ANCHORAGE, Alaska -- An analysis of 20 years' worth of real-life observations supports recent UN computer predictions that by 2050, summer sea ice off Alaska's north coast will probably shrink to nearly half the area it covered in the 1980s, federal scientists say.


A mother polar bear and her cub sleep near the ice outside Churchill, Canada Nov. 4, 2006. [AP]

Such a loss could have profound effects on mammals dependent on the sea ice, such as polar bears, now being considered for threatened species status because of changes in habitat due to global warming. It could also threaten the catch of fishermen.

In the 1980s, sea ice receded 30 to 50 miles each summer off the north coast, said James Overland, a Seattle-based oceanographer for the National Oceanic and Atmospheric Administration.

"Now we're talking about 300 to 500 miles north of Alaska," he said of projections for 2050.
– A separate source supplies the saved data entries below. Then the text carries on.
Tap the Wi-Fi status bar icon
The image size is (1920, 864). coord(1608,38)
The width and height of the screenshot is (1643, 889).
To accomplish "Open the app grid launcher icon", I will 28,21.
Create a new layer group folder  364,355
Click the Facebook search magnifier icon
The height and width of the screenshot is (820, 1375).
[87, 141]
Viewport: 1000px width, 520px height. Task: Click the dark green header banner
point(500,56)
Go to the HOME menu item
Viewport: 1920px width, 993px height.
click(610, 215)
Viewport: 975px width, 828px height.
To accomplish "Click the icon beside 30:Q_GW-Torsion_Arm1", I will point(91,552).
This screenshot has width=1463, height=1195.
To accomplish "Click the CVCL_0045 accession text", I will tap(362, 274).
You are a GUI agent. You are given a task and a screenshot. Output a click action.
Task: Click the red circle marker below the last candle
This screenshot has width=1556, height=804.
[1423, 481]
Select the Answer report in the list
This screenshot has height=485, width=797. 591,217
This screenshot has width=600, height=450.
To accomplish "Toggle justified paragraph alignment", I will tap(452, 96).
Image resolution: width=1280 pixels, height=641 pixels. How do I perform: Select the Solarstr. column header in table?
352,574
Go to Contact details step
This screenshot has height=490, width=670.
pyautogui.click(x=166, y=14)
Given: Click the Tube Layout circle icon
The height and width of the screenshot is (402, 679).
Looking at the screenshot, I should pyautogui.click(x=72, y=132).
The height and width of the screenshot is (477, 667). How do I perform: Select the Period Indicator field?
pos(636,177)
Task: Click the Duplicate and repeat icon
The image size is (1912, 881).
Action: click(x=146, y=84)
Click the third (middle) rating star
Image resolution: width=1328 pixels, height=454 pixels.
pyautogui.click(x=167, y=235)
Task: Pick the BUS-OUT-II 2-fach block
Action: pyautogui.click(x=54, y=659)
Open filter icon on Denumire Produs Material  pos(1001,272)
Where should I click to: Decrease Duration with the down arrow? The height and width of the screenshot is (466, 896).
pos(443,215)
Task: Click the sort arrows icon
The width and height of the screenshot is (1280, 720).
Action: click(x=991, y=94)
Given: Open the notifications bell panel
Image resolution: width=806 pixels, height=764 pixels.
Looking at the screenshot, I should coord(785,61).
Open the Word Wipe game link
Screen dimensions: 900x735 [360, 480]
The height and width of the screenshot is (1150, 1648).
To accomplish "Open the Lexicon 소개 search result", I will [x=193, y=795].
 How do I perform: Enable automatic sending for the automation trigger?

That's far past the edge of the highly productive waters over the relatively shallow continental shelf, considered important habitat for polar bears and their main prey, ringed seals, as well as other ice-dependent mammals, such as walrus.

The NOAA researchers reviewed 20 computer scenarios of the effects of warming on sea ice, used by the United Nations' Intergovernmental Panel on Climate Change in its assessment report released this year.

The researchers compared those models with observations from 1979 through 1999, Overland said, and concluded that the summer ice in the Beaufort Sea likely will have diminished by 40 percent, compared with its 1980s area.

The same is likely for the East Siberian-Chukchi Sea region off northwest Alaska and Russia. In contrast, Canada's Baffin Bay and Labrador showed little predicted change.

There was less confidence for winter ice, but the models also predict a sea ice loss of more than 40 percent for the Bering Sea off Alaska's west coast, the Sea of Okhotsk east of Siberia and the Barents Sea north of Norway.

The research paper by Overland and Muyin Wang, a NOAA meteorologist, will be published Saturday in Geophysical Research Letters, a publication of the American Geophysical Union.

The situation is dire for polar bears, said Kassie Siegel of the Center for Biological Diversity, who wrote the petition seeking federal protection for the animals.